Now you want your statistician friend to estimate the value of $p$ for you, and perhaps tell you if the coin is likely to be fair or not. What information do you need to tell them so that they can do their calculations and make their conclusions?

You could tell them all of the data, i.e. $(H, H, T, H, T)$. Is this necessary though? Could you summarise this data without losing any relevant information?

It is clear that the order of the coin tosses is irrelevant, because you were doing the same thing for each coin toss, and the coin tosses didn't influence each other. If the outcome were $(H, H, T, T, H)$ instead, for example, our conclusions won't be any different.

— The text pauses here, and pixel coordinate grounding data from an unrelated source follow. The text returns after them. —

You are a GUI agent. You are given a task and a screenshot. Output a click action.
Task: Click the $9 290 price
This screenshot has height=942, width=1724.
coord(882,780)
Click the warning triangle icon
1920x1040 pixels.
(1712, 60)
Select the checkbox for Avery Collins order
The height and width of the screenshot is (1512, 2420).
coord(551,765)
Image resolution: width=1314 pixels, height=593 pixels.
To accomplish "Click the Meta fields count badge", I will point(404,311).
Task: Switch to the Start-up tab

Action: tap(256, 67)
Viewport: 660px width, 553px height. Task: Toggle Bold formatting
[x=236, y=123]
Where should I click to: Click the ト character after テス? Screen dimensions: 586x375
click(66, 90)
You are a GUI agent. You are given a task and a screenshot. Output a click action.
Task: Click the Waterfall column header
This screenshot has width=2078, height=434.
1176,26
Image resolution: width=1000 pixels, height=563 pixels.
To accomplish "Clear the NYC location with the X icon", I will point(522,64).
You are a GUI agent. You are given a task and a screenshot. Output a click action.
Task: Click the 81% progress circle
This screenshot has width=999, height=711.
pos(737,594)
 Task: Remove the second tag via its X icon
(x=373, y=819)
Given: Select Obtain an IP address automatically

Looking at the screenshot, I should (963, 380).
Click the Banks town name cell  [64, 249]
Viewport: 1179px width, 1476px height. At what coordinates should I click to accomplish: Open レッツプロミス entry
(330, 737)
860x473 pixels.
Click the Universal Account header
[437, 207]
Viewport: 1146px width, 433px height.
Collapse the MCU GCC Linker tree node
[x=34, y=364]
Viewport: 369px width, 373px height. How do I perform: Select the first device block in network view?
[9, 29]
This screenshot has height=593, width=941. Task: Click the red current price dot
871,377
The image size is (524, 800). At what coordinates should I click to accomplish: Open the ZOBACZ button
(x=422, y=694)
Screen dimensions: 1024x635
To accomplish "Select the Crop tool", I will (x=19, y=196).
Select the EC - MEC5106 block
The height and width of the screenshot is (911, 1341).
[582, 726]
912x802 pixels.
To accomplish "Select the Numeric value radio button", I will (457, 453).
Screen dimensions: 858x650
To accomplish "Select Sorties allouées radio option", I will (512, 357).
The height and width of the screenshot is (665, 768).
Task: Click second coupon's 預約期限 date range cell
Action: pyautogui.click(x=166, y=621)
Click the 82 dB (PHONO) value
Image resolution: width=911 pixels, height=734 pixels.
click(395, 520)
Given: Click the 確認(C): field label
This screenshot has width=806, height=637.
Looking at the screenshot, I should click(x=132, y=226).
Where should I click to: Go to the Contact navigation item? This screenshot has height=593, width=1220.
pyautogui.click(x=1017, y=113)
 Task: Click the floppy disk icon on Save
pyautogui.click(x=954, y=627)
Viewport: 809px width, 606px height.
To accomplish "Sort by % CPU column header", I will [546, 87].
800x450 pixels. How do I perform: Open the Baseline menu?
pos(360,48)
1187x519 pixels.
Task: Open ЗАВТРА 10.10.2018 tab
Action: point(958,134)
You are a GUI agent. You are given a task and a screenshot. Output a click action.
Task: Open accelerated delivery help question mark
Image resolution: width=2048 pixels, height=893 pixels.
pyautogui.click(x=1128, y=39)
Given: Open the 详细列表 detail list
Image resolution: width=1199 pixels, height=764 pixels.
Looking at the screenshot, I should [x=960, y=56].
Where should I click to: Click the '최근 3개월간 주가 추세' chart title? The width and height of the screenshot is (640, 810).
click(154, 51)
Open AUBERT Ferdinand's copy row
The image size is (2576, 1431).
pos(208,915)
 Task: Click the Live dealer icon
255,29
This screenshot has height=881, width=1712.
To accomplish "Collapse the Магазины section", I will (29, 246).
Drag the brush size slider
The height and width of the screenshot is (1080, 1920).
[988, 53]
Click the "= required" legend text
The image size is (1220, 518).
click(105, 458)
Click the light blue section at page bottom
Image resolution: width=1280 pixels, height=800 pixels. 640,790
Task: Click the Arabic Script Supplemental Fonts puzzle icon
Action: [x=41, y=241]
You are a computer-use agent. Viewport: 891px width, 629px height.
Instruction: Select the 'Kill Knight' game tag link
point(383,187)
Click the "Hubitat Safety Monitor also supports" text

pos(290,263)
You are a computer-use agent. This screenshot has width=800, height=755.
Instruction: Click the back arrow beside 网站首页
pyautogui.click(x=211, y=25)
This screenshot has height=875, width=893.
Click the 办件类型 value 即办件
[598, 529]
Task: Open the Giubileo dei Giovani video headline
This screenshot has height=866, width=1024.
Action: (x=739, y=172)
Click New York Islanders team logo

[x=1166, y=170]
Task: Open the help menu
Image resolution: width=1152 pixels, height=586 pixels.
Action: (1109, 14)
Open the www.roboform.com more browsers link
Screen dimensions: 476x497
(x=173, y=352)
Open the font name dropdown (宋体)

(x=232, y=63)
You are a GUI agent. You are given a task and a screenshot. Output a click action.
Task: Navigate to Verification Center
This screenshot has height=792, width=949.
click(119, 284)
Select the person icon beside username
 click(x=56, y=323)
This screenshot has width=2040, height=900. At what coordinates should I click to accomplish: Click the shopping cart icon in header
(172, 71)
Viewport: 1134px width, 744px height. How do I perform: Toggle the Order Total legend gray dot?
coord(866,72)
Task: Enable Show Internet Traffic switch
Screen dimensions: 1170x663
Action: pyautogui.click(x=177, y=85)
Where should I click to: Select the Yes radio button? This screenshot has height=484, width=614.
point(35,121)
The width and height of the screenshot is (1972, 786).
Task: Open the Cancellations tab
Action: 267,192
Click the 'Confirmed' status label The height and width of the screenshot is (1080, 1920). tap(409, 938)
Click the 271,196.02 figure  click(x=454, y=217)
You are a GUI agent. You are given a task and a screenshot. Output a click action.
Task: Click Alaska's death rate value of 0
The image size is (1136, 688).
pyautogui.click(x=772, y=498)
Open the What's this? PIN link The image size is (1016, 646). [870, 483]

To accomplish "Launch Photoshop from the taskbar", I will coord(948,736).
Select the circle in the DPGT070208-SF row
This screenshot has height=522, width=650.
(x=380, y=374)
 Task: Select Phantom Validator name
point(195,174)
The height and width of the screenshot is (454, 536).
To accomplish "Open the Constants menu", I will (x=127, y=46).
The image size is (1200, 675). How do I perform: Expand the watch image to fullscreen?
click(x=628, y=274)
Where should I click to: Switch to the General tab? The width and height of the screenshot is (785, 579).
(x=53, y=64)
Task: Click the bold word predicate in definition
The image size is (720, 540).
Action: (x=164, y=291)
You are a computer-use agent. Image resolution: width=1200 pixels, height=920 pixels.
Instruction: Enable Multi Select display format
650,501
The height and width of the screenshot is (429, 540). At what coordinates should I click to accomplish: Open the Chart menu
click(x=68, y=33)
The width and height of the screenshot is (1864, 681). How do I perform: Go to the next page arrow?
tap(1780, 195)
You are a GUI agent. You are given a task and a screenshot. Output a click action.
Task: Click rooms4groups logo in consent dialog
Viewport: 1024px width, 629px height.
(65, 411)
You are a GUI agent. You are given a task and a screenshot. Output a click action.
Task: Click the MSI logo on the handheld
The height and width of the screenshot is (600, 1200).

It follows that all you really need to tell your statistician friend is the count of how many heads there were.

We express this by saying the number of heads is a sufficient statistic for p.

This example gives the flavour of the concept. Read on if you'd like to see how it connects with the formal definition.

Formally, a statistic is sufficient for a parameter if, given the value of the statistic, the probability distribution of the outcomes doesn't involve the parameter.

In this example, before we know the number of heads, the probability of any outcome is $p^\text{number of heads}(1 - p)^\text{n - number of heads}$. Obviously this depends on $p$.

But once we know that the number of heads is 3 (or any other value), all the outcomes with 3 heads ($(H, H, T, H, T)$, $(H, H, T, T, H)$, $...$) are equally likely (in fact there are ten possibilities so they all have probability $1/10$). So the conditional distribution of the outcomes no longer has anything to do with $p$. Intuitively this means whichever specific outcome we observe won't tell us any more information about $p$, because the outcomes aren't affected by $p$.

As an aside, note that the probability before we know the number of heads only depends on $p$ through the $\text{number of heads}$. It turns out that this is equivalent to the $\text{number of heads}$ being sufficient for $p$.